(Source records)
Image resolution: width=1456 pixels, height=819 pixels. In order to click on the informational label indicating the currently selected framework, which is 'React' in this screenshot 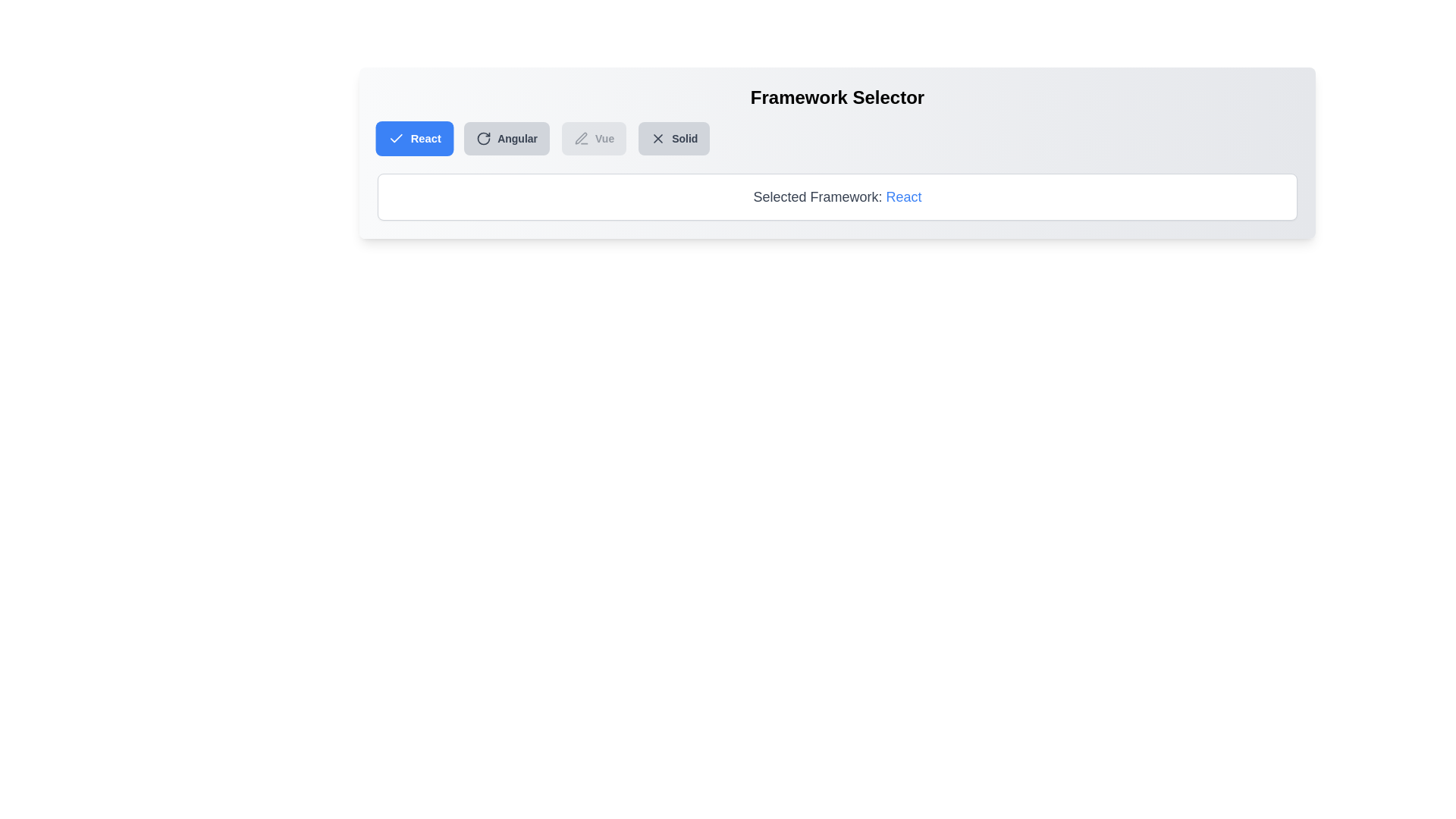, I will do `click(836, 196)`.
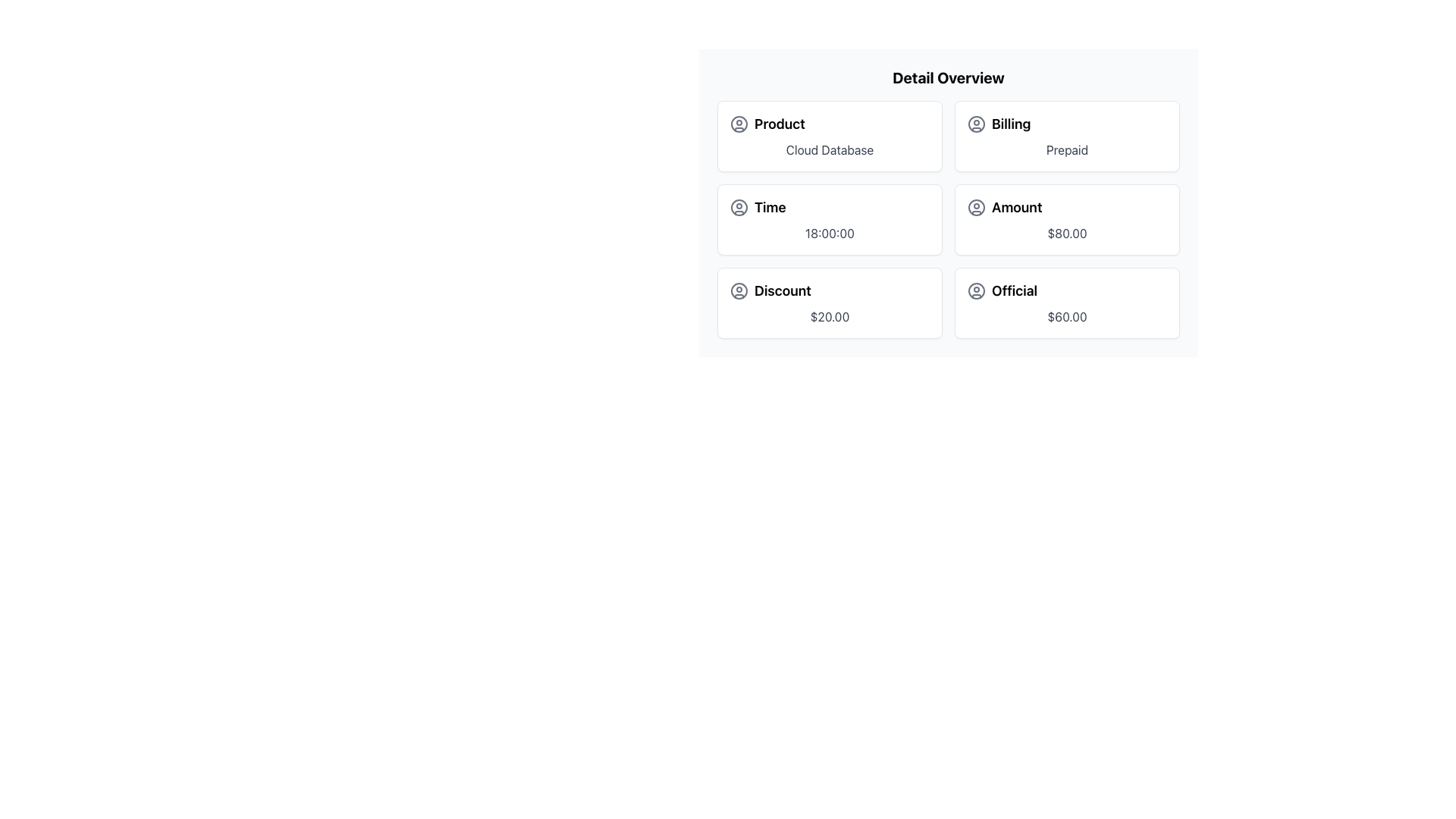 The image size is (1456, 819). I want to click on the Text label that describes the amount '$80.00', located in the middle-right card under 'Detail Overview', adjacent to a user icon, so click(1017, 207).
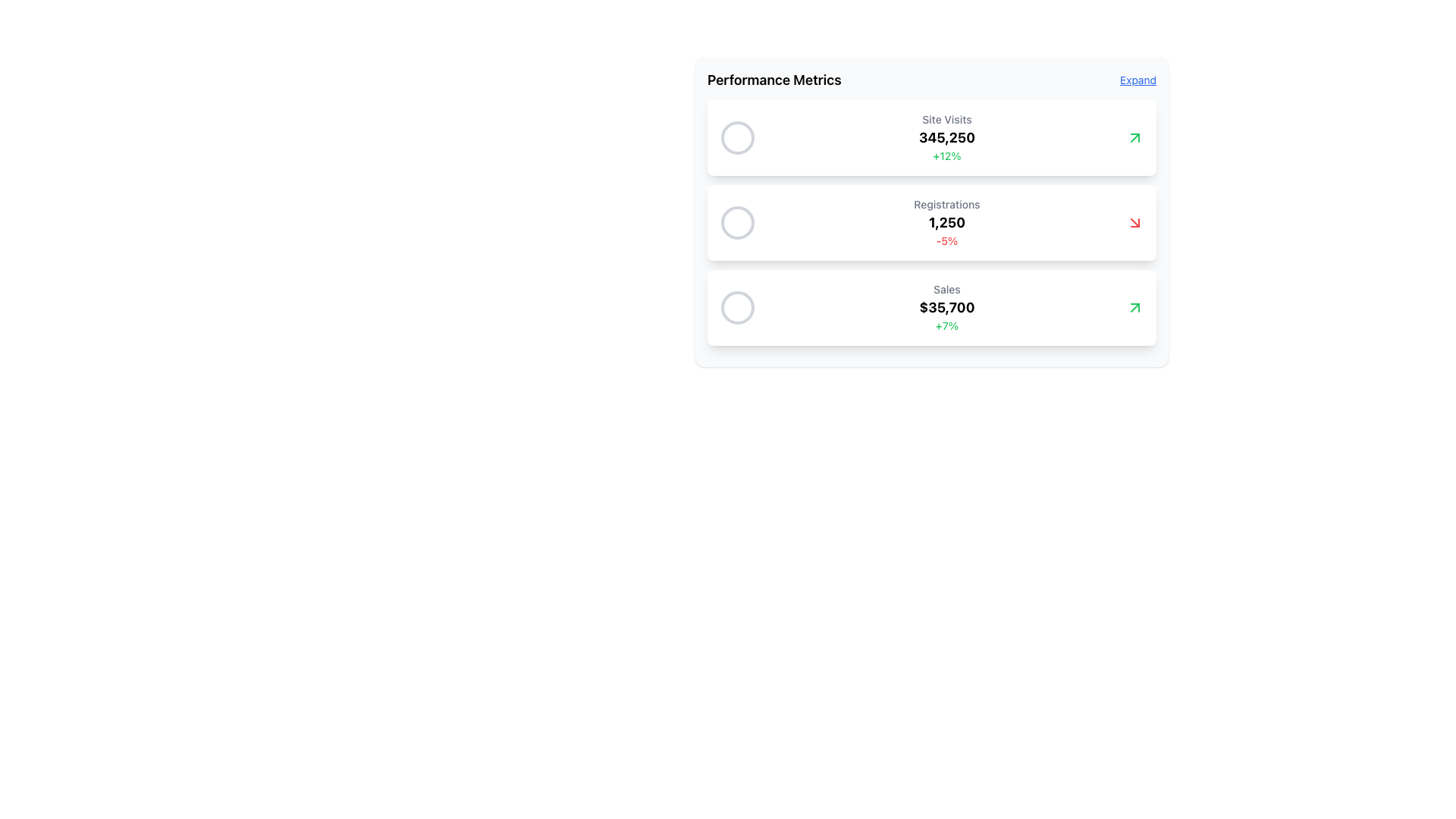 The image size is (1456, 819). What do you see at coordinates (738, 307) in the screenshot?
I see `the third circular graphical indicator representing the 'Sales' metric in the 'Performance Metrics' dashboard` at bounding box center [738, 307].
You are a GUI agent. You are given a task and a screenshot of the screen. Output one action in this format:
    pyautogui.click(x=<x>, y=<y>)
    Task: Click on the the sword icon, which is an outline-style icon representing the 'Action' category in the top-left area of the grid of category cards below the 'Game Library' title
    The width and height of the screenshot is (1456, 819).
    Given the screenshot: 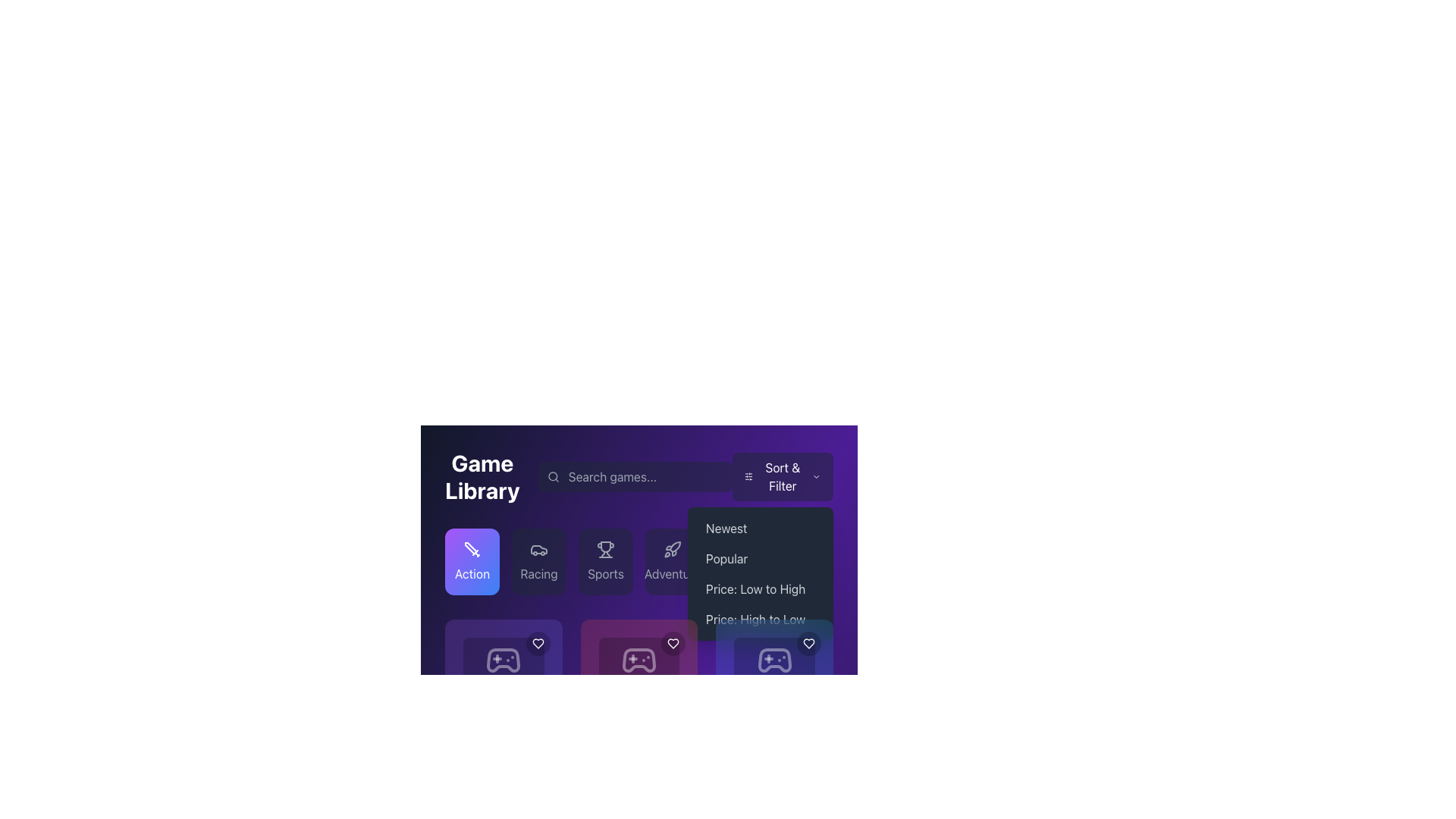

- SHORT TASK
Copy out the records word for word, starting at the line that contains "You are a GUI" and continuing through the end of the records. Omit the pictures.

- SOLUTION
You are a GUI agent. You are given a task and a screenshot of the screen. Output one action in this format:
    pyautogui.click(x=<x>, y=<y>)
    Task: Click on the the sword icon, which is an outline-style icon representing the 'Action' category in the top-left area of the grid of category cards below the 'Game Library' title
    The width and height of the screenshot is (1456, 819).
    Given the screenshot: 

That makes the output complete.